The criminal defence lawyer received the backing of George Galloway. He was seeking to win over traditionally Labour-voting Muslims who believe Labour has essentially supported Israeli collective punishment of Gazans, and largely overlooked the planned creation of further illegal settlements in the West Bank.
It has been reported that as votes were counted, the reaction of some local councillors in Birmingham was of shock and horror, with traditional Labour heartlands with high Muslim populations showing mass support for Yakoob. Yakoob is also a prospective parliamentary candidate for Birmingham Ladywood, which has been represented by Labour MP and current shadow justice secretary Shabana Mahmood since 2010. It should worry Labour that Yakoob – who received little mainstream media coverage and simply wouldn’t have had the scale of resources available to him that establishment-party candidates usually enjoy – managed to win nearly 43,000 votes in Birmingham (compared to Labour’s 80,000 votes).
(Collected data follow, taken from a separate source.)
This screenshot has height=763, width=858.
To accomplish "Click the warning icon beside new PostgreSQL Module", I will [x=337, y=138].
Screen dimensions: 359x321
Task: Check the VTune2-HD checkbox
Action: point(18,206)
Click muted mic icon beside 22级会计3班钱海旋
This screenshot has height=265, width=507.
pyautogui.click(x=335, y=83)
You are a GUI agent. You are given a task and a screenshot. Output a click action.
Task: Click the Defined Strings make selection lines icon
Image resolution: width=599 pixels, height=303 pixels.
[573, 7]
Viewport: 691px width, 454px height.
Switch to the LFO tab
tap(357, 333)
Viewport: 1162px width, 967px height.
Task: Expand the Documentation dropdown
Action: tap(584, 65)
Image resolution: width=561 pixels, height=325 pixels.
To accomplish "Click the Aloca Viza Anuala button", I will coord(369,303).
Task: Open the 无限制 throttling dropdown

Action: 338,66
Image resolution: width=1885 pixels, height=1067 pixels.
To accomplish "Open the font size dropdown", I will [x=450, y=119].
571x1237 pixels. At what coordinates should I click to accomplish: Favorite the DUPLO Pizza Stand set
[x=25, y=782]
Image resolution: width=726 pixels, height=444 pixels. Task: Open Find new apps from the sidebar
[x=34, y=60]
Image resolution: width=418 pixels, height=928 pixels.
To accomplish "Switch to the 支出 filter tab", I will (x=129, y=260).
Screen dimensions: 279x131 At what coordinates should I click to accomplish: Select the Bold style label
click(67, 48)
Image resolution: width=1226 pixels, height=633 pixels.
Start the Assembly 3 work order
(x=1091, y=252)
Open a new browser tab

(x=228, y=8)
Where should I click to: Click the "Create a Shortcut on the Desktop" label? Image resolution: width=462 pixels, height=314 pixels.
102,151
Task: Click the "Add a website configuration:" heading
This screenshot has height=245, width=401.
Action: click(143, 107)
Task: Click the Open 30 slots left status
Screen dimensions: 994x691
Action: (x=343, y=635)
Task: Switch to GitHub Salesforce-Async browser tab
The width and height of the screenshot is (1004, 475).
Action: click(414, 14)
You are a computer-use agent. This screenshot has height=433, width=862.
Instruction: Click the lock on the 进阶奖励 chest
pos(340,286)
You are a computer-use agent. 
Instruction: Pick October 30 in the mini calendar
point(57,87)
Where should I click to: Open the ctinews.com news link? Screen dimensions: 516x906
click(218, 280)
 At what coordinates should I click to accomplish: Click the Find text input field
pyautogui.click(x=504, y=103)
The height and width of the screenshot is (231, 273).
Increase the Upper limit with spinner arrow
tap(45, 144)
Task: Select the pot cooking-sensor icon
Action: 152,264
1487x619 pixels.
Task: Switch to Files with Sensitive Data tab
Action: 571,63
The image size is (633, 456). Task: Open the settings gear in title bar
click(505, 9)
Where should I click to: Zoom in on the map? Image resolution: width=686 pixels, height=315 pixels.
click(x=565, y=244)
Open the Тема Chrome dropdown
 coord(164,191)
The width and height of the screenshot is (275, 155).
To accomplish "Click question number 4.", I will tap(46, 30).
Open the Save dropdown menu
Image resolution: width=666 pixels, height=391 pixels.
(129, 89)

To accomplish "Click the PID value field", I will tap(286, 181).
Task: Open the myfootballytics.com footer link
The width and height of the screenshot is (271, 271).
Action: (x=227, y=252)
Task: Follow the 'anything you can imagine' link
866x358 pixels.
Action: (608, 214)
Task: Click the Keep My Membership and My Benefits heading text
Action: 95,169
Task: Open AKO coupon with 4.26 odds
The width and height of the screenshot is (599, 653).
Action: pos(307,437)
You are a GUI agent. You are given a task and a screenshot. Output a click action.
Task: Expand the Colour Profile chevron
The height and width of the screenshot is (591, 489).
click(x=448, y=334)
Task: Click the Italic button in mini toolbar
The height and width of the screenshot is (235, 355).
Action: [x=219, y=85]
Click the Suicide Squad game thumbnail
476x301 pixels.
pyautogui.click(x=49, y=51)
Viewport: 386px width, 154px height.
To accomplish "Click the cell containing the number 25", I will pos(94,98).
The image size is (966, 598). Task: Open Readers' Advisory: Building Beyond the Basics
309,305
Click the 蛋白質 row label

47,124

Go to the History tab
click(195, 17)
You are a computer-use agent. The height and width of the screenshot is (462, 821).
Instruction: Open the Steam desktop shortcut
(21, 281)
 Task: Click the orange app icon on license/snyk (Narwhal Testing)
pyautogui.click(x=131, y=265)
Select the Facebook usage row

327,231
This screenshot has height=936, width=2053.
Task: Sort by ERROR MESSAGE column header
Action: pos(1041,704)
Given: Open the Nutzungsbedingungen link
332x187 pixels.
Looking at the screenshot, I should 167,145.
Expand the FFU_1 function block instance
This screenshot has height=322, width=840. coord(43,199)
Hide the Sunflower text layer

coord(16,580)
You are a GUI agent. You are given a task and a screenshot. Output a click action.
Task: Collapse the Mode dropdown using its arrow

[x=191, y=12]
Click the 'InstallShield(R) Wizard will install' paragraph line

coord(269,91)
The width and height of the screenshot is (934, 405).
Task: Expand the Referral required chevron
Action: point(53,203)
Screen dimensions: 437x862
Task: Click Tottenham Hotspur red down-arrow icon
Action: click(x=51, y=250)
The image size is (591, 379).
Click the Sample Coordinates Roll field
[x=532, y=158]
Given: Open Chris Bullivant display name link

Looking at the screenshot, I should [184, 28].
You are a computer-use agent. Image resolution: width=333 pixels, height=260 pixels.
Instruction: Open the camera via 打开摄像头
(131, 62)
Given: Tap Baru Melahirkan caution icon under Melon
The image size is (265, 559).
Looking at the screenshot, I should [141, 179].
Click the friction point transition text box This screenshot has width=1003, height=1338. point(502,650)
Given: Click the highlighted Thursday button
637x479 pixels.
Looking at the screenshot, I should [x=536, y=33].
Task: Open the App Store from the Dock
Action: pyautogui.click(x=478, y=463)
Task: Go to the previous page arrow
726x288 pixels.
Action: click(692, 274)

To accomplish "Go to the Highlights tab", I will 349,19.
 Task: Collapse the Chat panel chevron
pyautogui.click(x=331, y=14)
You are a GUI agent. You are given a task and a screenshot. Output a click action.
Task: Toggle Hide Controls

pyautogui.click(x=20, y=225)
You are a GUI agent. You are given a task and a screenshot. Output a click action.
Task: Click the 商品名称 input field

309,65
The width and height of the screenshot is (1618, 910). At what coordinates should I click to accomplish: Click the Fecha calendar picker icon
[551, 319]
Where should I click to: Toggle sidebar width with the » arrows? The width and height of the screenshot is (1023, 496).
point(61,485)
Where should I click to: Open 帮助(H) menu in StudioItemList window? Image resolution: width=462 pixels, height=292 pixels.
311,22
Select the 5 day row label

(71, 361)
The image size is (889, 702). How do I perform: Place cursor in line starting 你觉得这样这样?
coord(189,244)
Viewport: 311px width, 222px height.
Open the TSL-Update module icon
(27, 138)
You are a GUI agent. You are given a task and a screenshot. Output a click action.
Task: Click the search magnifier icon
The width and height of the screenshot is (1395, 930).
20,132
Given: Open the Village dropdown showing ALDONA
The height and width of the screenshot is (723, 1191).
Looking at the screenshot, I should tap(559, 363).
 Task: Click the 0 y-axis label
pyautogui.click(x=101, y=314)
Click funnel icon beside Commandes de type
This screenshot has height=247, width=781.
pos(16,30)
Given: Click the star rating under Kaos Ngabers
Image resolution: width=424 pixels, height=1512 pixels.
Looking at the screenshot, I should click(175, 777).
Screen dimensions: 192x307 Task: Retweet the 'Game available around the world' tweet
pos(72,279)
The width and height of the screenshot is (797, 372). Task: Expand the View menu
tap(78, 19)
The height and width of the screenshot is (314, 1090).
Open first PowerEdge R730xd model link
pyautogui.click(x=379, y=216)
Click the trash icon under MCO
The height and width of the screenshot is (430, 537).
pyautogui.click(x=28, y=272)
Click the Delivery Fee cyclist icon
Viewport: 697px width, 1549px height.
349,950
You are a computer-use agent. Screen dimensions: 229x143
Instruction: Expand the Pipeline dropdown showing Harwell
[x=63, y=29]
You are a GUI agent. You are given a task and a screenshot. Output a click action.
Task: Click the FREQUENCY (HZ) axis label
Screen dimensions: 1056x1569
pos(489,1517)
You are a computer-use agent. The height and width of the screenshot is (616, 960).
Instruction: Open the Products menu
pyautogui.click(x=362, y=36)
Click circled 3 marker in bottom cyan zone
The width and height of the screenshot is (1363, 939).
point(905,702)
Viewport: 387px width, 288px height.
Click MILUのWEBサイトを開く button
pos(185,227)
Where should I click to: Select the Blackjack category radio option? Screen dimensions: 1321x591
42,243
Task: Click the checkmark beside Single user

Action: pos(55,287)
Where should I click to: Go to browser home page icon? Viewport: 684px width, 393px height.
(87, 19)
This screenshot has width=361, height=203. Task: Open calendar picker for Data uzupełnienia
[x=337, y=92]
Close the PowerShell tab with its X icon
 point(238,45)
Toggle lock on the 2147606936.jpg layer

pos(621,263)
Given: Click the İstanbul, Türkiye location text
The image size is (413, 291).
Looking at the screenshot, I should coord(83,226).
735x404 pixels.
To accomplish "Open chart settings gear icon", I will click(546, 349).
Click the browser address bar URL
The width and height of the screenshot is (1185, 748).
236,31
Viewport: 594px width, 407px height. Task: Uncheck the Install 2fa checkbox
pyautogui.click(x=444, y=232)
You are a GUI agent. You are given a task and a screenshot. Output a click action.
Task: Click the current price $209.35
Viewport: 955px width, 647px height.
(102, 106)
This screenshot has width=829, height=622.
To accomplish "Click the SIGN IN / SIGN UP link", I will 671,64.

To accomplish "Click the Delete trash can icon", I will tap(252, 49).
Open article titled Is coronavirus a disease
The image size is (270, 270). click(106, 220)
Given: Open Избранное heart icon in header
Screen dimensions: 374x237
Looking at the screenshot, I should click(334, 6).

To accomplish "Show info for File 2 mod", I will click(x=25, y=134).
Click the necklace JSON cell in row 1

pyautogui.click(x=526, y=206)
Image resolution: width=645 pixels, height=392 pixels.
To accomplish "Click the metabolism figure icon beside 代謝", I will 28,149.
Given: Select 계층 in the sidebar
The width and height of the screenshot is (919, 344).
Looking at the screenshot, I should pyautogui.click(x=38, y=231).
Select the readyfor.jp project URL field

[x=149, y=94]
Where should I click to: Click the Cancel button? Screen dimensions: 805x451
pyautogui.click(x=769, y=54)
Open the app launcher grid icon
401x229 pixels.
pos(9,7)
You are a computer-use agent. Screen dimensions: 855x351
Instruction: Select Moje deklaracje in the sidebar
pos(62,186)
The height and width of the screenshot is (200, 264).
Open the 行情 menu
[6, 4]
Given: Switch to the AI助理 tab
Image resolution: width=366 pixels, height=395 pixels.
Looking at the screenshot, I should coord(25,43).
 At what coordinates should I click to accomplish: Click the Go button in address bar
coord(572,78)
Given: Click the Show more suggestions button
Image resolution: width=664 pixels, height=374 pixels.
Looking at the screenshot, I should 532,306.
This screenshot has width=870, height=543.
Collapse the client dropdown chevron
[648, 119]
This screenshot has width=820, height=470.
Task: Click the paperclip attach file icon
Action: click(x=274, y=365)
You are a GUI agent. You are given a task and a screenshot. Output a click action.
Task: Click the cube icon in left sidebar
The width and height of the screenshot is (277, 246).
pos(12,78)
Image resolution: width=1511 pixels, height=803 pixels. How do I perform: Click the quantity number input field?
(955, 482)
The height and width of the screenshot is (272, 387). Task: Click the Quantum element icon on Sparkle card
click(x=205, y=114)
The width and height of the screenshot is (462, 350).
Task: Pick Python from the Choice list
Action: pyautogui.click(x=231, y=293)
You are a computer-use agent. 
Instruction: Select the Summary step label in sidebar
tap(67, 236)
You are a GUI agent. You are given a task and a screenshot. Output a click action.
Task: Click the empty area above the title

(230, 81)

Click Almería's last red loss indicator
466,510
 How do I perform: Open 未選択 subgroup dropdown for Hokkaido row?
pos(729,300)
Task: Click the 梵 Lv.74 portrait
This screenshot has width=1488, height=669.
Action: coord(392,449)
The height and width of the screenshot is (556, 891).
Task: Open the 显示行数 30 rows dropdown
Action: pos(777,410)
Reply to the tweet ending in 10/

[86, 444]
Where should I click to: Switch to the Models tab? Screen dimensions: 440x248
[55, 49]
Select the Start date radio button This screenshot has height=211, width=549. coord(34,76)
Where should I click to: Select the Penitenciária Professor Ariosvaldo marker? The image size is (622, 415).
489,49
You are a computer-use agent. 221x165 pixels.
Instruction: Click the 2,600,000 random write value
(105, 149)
The build-up to the West Midlands mayoral election certainly turned nasty in parts. Expressing their frustration over Yakoob’s participation in the contest, thereby potentially thwarting Parker’s chances of winning, a Labour party source commented to the BBC that ‘it’s the Middle East, not West Midlands, that will have won Andy Street the mayoralty. Once again, Hamas are the real villains’. Put aside the fact that you can both support the cause of Palestinian statehood and reject Hamas on the grounds of it being a proscribed terrorist organisation – the source provided a telling insight into the way some in the Labour party believe they are ‘owed’ the votes of British Muslims.
While the likes of Labour national campaign co-ordinator Pat McFadden have said that Labour will work hard to win back voters who have distanced themselves from the party over the conflict in Gaza, there are British Muslims voters who perhaps need to take stock and ask themselves why they supported the party for as long and enthusiastically as they did. Sure, the Conservatives have their fair share of anti-Muslim problems and Labour may be seen as the ‘fair’ and ‘tolerant’ party. But in the modern Labour party, cultural liberals dominate. Few in the party champion family values, the sanctity of life, and the positivity of faith in British civil society.
The Starmer-Reeves axis has seen Labour cosy up to big business, while smaller family-run enterprises in tight-knit, working-class communities are increasingly out of their focus. It is safe to say that the trans radicalism which has emerged from supposedly ‘sensible’ Labour politicians such as Wes Streeting is somewhat incompatible with conventional Abrahamic teachings.
Expect the ‘Gaza effect’ to broaden into a wider conversation in Muslim communities about their fundamental tensions with the Labour party. The question many will ask is if there is space for religious social conservatism in Starmer’s party.